Because the court felt that the plain meaning of 7 CFR § 282.1(b) was not genuinely ambiguous, the first prong of Kisor failed and the court did not consider the other two prongs. Therefore, the agency is not owed Auer deference for its interpretation, and the court determined that its failure to post a notice in the Federal Register violated its regulatory requirements.

Count 2

Last, the court turned to the Plaintiffs’ claims that USDA acted arbitrarily and capriciously by approving the waivers under 7 USC § 2026(b). However, because it already determined that the agency exceeded its authority in approving the waivers under Section 2026(b), the court declined to address this claim.

Next steps

The court has set aside the approved waivers and sent them back down to the agency to “design pilot projects that accord with the statute.” This means that SNAP participants in Colorado, Iowa, Nebraska, Tennessee, and West Virginia will not be prohibited from purchasing foods and beverages restricted in their state’s waivers. This will not extend to the 18 other approved state waivers; however, it might lead to other SNAP participants challenging the waivers on similar claims.

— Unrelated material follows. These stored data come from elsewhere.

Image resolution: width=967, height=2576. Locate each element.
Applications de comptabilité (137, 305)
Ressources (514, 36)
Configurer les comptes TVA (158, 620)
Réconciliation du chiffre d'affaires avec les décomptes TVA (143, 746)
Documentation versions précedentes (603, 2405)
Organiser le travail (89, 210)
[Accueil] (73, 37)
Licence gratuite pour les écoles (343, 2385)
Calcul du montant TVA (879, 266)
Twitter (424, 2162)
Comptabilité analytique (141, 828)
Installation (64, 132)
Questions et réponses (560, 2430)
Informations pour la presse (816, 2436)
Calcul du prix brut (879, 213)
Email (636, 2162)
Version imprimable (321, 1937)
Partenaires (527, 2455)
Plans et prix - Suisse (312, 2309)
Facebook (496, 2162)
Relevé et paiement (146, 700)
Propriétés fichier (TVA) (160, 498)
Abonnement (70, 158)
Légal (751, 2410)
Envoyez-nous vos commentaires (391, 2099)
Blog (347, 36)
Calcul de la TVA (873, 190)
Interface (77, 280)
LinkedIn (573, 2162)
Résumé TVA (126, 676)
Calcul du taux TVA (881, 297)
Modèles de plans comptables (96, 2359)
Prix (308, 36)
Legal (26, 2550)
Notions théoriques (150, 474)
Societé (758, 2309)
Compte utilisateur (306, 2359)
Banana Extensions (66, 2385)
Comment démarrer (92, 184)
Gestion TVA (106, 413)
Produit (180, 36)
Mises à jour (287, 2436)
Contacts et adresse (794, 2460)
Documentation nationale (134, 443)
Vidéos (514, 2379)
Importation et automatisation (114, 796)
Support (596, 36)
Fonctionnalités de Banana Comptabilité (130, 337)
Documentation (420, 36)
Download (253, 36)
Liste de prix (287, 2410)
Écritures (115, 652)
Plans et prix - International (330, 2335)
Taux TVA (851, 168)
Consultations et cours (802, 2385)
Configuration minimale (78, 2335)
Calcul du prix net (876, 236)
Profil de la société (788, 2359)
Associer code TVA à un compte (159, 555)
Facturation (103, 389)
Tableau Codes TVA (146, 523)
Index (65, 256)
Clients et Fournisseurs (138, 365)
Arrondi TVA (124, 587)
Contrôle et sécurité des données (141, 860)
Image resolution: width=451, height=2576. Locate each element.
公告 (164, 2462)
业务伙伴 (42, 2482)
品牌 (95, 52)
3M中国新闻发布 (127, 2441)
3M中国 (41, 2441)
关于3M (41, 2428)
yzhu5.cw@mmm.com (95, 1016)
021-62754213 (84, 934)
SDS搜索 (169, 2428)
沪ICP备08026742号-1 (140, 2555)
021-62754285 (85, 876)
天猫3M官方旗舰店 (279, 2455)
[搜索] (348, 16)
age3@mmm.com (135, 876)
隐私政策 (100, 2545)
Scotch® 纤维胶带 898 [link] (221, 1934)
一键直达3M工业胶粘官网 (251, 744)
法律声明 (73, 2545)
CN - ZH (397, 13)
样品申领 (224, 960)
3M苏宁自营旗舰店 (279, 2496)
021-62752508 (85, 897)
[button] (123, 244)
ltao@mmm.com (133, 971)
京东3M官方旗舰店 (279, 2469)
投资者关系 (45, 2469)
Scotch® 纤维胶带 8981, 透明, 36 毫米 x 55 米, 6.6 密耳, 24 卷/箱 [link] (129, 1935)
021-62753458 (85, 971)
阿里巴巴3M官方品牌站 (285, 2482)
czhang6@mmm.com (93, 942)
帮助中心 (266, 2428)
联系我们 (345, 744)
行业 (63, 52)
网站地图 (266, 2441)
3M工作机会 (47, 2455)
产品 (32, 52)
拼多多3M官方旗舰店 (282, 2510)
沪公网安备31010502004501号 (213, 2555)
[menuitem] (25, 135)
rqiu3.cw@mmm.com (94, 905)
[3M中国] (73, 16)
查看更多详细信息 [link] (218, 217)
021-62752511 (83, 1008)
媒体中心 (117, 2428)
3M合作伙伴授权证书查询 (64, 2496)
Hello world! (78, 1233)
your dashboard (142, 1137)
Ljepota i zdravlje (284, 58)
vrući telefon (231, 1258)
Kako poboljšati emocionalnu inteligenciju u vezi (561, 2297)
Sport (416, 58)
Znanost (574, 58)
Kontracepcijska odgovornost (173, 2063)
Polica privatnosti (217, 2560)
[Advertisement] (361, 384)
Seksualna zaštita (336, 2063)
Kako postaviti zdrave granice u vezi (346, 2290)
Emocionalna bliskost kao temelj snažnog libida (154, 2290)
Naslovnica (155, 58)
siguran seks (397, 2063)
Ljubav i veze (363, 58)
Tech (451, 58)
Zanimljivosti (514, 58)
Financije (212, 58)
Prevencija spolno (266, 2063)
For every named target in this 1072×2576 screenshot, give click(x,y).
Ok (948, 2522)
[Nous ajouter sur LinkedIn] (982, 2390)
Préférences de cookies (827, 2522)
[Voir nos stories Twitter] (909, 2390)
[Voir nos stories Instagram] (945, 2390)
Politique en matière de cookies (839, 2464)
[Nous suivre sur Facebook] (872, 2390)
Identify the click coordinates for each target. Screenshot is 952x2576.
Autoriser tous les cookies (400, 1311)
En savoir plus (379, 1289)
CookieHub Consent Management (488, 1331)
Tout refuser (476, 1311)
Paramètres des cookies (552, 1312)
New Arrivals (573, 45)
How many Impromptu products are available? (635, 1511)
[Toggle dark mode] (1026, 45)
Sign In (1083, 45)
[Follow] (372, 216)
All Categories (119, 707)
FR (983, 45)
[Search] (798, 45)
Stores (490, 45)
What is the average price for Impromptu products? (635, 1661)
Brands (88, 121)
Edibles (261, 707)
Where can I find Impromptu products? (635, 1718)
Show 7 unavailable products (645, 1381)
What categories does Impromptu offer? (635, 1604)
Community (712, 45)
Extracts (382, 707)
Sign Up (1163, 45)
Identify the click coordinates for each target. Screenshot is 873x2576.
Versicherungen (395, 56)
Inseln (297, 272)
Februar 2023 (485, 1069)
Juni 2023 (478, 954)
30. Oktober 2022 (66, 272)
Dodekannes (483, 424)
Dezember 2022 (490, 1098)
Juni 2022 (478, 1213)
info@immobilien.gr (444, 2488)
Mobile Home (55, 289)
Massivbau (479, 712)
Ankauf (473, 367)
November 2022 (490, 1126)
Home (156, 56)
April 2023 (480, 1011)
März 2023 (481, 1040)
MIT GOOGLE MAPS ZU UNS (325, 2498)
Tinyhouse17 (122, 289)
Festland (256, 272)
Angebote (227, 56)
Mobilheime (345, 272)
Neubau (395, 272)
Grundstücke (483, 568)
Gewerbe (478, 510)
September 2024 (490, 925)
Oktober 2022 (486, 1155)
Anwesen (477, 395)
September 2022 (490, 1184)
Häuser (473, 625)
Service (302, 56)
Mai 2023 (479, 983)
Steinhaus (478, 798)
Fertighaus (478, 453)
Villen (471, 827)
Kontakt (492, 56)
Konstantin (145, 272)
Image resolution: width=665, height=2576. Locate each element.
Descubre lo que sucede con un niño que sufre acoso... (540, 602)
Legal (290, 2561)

The court specifically said that its decision was not a comment on whether the idea of these waivers was good or bad policy. Instead, the court articulated that the policy needs to be implemented in a lawful way. In the future, the agency might take steps to use another mechanism for restricting the types of food eligible for purchase with SNAP benefits. On the other hand, USDA might appeal this decision. The agency has not yet made a statement about its intentions regarding an appeal, but it has until August 21, 2026 to file.